Task instructions>
In the records below, give every line from the one containing "Faire adapter une œuvre (794, 1668)" down to the one containing "Carter de chaine YAMAHA", both included, as a JSON list of strings with one string per line and blank lines left out.

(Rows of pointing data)

┌──

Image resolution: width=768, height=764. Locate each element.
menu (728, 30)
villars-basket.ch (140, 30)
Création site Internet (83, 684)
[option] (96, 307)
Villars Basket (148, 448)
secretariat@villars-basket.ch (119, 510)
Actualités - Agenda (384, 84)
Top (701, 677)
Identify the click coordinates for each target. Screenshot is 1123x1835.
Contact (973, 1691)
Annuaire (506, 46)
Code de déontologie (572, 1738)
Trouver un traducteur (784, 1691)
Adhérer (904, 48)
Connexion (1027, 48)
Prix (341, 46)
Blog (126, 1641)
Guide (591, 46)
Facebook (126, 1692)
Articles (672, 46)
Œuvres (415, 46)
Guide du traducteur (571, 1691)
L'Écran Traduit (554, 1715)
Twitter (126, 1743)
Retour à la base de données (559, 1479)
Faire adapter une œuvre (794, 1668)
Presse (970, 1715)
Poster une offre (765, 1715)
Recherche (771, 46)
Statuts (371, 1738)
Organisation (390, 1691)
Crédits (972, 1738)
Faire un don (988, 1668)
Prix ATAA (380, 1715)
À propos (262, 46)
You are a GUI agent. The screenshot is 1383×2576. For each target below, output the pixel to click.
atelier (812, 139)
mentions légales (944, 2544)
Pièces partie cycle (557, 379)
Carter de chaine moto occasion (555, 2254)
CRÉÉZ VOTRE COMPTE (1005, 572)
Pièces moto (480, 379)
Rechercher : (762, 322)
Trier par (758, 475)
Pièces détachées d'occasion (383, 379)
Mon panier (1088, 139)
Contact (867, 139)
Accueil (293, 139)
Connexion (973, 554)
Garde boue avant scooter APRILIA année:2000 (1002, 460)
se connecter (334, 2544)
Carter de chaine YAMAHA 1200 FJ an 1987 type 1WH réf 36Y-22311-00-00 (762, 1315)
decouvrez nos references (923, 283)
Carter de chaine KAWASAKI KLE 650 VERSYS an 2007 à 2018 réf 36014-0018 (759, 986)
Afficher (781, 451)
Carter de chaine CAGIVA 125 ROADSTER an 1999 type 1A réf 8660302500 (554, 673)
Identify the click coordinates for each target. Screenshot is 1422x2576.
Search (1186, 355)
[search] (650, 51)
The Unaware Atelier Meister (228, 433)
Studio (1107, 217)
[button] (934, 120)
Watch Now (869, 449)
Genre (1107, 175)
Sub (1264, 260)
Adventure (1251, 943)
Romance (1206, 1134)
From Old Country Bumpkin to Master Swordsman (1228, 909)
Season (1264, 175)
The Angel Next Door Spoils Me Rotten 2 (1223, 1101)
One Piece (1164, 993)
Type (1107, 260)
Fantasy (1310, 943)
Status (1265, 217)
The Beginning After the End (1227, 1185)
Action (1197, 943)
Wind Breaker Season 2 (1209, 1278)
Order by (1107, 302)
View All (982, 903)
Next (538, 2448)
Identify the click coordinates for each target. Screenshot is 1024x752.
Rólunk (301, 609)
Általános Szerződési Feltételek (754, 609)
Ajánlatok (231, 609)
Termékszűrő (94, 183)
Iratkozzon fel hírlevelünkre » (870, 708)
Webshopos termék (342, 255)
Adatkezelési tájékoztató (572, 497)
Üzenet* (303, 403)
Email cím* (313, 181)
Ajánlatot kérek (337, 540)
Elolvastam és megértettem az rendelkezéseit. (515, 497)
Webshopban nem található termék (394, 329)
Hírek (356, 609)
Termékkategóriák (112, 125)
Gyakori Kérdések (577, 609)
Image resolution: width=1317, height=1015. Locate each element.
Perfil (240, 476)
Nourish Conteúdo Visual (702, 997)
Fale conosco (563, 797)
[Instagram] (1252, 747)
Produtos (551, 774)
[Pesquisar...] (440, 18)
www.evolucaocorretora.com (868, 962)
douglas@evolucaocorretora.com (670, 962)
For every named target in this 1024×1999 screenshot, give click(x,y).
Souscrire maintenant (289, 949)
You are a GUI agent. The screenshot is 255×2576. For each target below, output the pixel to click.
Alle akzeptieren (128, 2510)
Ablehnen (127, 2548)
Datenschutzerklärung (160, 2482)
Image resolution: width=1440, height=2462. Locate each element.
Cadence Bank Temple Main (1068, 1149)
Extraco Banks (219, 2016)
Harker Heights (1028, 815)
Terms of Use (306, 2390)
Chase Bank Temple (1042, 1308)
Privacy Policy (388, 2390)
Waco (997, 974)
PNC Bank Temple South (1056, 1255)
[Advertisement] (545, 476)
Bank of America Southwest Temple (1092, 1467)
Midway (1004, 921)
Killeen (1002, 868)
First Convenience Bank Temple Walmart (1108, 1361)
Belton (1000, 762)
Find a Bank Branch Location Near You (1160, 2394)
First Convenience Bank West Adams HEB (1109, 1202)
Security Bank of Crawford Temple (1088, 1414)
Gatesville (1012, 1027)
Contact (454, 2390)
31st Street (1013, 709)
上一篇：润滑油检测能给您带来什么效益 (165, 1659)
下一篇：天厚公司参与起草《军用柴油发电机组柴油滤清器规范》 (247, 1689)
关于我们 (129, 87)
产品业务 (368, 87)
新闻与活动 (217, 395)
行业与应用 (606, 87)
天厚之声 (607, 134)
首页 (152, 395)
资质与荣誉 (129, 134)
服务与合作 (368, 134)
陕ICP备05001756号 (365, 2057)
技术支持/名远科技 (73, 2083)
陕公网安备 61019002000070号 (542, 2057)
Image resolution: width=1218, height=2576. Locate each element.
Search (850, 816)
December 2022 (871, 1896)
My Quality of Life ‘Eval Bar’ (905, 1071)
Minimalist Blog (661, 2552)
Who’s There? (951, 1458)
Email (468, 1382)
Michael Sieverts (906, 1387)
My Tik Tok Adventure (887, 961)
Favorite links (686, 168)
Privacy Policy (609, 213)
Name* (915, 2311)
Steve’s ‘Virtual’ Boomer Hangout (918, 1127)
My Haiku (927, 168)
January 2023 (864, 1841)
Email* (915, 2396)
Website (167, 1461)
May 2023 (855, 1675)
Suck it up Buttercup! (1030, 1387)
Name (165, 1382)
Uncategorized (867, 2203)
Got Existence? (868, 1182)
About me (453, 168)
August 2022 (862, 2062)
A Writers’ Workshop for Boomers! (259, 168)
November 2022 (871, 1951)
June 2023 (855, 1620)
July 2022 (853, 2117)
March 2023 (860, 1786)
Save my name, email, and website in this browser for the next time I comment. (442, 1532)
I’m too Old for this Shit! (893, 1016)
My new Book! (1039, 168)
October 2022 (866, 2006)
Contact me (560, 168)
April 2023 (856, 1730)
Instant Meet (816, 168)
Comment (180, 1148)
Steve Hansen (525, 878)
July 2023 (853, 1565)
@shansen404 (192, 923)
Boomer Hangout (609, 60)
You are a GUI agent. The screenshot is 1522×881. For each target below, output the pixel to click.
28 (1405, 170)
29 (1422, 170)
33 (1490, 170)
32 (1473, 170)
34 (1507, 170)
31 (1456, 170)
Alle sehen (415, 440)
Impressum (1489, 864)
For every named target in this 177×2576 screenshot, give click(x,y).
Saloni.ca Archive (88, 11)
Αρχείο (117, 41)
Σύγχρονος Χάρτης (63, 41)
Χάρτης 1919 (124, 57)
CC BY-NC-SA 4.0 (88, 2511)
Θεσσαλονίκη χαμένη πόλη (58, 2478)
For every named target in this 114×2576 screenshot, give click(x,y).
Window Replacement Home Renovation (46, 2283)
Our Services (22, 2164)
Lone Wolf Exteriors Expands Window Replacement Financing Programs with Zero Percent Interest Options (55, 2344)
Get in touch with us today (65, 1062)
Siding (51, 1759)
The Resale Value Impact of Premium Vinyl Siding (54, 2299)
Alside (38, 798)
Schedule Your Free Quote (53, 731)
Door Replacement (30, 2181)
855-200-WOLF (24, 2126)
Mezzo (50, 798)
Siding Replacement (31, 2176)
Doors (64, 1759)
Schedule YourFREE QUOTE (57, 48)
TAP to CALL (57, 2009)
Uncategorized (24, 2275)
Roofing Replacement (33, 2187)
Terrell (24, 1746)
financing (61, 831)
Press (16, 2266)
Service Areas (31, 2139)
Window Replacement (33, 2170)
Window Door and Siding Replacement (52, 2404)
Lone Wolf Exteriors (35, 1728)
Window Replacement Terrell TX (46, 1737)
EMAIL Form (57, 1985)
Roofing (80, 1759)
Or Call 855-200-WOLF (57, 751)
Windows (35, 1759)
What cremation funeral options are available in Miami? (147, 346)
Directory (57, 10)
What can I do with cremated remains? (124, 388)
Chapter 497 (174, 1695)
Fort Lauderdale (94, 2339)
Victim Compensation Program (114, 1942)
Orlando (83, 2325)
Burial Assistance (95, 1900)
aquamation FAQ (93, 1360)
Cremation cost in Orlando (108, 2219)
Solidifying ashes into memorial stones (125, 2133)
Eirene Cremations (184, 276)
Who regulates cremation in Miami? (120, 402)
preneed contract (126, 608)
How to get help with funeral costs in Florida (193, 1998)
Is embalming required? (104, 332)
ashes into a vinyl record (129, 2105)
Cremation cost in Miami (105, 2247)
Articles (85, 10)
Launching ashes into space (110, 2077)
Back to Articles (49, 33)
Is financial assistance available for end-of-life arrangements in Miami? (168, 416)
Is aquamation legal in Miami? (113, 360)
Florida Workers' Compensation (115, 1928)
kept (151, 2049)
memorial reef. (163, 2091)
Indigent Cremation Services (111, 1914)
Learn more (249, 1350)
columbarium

└──

Problem solution>
[
  "Faire adapter une œuvre (794, 1668)",
  "Presse (970, 1715)",
  "Poster une offre (765, 1715)",
  "Recherche (771, 46)",
  "Statuts (371, 1738)",
  "Organisation (390, 1691)",
  "Crédits (972, 1738)",
  "Faire un don (988, 1668)",
  "Prix ATAA (380, 1715)",
  "À propos (262, 46)",
  "You are a GUI agent. The screenshot is 1383×2576. For each target below, output the pixel to click.",
  "atelier (812, 139)",
  "mentions légales (944, 2544)",
  "Pièces partie cycle (557, 379)",
  "Carter de chaine moto occasion (555, 2254)",
  "CRÉÉZ VOTRE COMPTE (1005, 572)",
  "Pièces moto (480, 379)",
  "Rechercher : (762, 322)",
  "Trier par (758, 475)",
  "Pièces détachées d'occasion (383, 379)",
  "Mon panier (1088, 139)",
  "Contact (867, 139)",
  "Accueil (293, 139)",
  "Connexion (973, 554)",
  "Garde boue avant scooter APRILIA année:2000 (1002, 460)",
  "se connecter (334, 2544)",
  "Carter de chaine YAMAHA 1200 FJ an 1987 type 1WH réf 36Y-22311-00-00 (762, 1315)"
]